MIRANSHAH, Pakistan (Reuters) - A missile believed to have been fired by a U.S. drone killed five militants on Friday in a Pakistani tribal region known as a haven for Taliban and al Qaeda fighters, intelligence officials said.
The missile struck a house in Razmak, about 30 km (18 miles) south of Miranshah, the main town of North Waziristan.
“Five militants have been killed and four wounded in the missile attack on a house,” an intelligence official said.
The United States intensified drone attacks on tribal areas bordering Afghanistan last year and there has been no let-up since the administration led by President Barack Obama took over in January, despite complaints from the Pakistani government.

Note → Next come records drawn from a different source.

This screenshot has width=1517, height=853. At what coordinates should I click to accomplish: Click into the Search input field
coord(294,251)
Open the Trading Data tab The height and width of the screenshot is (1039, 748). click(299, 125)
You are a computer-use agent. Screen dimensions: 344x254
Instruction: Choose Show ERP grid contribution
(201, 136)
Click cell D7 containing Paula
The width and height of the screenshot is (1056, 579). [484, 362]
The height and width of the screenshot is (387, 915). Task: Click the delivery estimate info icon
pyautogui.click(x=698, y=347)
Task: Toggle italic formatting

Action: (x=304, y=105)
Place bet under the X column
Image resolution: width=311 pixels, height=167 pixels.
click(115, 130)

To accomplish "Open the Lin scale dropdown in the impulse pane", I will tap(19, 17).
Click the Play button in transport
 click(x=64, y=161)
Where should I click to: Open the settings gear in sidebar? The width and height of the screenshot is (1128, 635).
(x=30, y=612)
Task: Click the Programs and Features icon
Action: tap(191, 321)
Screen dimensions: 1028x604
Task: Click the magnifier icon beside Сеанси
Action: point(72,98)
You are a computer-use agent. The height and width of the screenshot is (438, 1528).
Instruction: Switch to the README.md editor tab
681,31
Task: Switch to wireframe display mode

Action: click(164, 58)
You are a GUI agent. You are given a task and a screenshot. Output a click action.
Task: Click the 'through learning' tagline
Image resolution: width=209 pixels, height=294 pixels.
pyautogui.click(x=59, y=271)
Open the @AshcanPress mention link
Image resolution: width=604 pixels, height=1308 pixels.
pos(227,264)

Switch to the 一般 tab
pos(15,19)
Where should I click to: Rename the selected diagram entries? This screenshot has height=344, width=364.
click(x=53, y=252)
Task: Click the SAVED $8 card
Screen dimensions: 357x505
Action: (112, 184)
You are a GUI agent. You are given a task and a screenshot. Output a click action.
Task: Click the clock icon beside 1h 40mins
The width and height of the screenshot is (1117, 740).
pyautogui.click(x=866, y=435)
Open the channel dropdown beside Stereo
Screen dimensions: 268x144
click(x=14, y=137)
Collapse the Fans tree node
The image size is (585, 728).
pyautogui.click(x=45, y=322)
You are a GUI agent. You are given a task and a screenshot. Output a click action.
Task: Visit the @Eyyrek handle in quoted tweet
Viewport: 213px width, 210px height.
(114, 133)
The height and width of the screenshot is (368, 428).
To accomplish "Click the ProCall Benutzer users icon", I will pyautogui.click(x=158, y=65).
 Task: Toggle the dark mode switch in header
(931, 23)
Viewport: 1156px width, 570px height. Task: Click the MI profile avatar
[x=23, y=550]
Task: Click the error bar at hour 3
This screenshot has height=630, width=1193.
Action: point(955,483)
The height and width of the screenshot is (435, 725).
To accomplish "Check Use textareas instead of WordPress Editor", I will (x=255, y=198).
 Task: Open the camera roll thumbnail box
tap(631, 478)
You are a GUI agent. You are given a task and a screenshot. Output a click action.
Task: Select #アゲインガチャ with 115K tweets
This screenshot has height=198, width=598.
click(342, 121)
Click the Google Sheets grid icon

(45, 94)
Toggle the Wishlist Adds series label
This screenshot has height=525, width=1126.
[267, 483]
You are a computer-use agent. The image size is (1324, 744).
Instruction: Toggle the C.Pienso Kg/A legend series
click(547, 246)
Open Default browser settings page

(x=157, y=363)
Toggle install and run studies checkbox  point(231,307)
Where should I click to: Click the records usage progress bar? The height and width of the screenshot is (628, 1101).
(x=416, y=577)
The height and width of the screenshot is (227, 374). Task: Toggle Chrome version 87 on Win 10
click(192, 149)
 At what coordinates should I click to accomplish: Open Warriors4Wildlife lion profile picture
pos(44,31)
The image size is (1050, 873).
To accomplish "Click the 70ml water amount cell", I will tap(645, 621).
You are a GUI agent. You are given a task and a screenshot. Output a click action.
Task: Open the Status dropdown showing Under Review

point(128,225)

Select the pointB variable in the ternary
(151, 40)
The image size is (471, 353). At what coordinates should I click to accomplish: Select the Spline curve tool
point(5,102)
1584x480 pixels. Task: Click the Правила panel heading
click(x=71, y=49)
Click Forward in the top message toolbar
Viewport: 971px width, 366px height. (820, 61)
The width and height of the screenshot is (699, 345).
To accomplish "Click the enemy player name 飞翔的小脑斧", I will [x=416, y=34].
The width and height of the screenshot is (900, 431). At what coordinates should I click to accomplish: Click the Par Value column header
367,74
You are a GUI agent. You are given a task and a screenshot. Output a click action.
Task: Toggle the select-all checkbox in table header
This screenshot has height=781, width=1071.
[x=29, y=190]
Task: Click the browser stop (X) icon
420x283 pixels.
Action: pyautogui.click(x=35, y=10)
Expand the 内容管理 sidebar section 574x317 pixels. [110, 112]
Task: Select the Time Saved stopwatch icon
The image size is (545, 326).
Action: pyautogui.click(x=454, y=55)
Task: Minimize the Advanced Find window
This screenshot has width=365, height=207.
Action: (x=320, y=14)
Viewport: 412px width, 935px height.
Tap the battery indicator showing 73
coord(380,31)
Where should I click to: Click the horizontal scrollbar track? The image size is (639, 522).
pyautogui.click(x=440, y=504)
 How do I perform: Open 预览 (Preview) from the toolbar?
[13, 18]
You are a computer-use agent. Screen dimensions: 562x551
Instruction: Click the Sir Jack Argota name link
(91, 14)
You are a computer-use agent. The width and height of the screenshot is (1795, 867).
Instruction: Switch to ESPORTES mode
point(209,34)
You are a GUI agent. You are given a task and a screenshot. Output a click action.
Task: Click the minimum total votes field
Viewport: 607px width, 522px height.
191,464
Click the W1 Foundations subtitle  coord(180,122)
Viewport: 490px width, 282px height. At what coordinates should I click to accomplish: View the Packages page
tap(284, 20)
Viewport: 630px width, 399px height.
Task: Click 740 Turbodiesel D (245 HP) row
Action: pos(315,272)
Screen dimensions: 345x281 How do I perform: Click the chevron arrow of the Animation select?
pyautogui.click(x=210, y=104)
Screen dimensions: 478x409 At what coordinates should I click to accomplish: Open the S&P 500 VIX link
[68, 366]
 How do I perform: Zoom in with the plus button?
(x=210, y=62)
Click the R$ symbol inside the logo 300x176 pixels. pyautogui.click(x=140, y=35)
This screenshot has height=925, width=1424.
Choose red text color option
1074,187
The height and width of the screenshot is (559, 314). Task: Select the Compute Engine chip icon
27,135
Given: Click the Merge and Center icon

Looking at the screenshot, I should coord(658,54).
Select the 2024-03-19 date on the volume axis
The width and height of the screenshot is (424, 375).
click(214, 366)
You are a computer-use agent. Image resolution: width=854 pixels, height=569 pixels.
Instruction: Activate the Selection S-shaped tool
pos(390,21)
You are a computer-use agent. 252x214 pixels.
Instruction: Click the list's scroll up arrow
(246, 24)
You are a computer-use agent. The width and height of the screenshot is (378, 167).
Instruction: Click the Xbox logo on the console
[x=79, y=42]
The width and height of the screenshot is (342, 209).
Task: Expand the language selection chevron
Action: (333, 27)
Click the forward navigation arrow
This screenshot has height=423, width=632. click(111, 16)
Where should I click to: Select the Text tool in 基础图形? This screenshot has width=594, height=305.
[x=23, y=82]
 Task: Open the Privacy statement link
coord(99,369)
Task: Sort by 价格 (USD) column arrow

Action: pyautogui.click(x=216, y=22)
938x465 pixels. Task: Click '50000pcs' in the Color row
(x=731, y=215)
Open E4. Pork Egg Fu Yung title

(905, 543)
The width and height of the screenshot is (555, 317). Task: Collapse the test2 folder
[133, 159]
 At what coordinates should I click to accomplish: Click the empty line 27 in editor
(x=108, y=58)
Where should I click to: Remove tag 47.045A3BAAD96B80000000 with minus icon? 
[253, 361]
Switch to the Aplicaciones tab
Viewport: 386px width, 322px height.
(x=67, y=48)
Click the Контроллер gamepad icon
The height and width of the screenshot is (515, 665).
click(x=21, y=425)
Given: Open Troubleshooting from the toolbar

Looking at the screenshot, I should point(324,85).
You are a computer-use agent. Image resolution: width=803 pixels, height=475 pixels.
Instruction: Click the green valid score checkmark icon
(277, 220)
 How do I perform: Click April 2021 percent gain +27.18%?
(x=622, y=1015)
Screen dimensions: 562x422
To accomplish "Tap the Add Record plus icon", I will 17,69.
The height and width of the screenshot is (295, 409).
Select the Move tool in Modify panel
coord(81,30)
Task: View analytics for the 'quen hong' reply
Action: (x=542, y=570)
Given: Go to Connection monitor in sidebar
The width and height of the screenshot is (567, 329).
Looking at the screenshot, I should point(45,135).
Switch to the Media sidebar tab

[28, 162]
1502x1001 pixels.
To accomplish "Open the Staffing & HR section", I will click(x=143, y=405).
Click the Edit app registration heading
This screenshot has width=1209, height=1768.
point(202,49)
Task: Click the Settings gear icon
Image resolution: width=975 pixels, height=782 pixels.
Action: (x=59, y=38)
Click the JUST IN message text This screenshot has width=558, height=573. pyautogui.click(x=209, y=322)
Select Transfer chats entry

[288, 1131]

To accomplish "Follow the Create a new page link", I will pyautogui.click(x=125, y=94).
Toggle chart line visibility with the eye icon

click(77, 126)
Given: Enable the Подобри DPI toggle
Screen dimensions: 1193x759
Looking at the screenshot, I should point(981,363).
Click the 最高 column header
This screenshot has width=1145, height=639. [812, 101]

Including Friday’s attack, the United States has carried out about 49 drone air strikes since the beginning of last year, most since September, killing about 470 people, including many foreign militants, according to a tally of reports from Pakistani intelligence agencies and district government officials.
Most of the recent attacks have hit targets in the strongholds of Pakistani Taliban commander, Baitullah Mehsud, in the neighbouring South Waziristan region.
The Pakistani military has also been carrying out air strikes in the region, softening up targets ahead of a full-scale offensive it is expected to launch sometime soon.
Authorities are wrapping up a campaign against Taliban militants in the Swat valley, northwest of Islamabad, launched over two months ago after militant advances prompted concerns over the country’s safety and that of its nuclear weapons.
Militants have retaliated with attacks on Pakistani security forces and on trucks carrying NATO food and fuel supplies meant for Western forces fighting al Qaeda and Taliban militants across the border in Afghanistan.
On Friday, militants destroyed two such fuel tankers in separate roadside bomb attacks in the Khyber tribal region, one of the two land routes for supplies going to Afghanistan, government officials said.
Civilian casualties caused by the missile-carrying, pilotless drones have infuriated many Pakistanis and made it harder for the government to cooperate with the United States.
Pakistan says publicly the U.S. drone attacks violate its sovereignty, but U.S. officials say Islamabad has given its approval.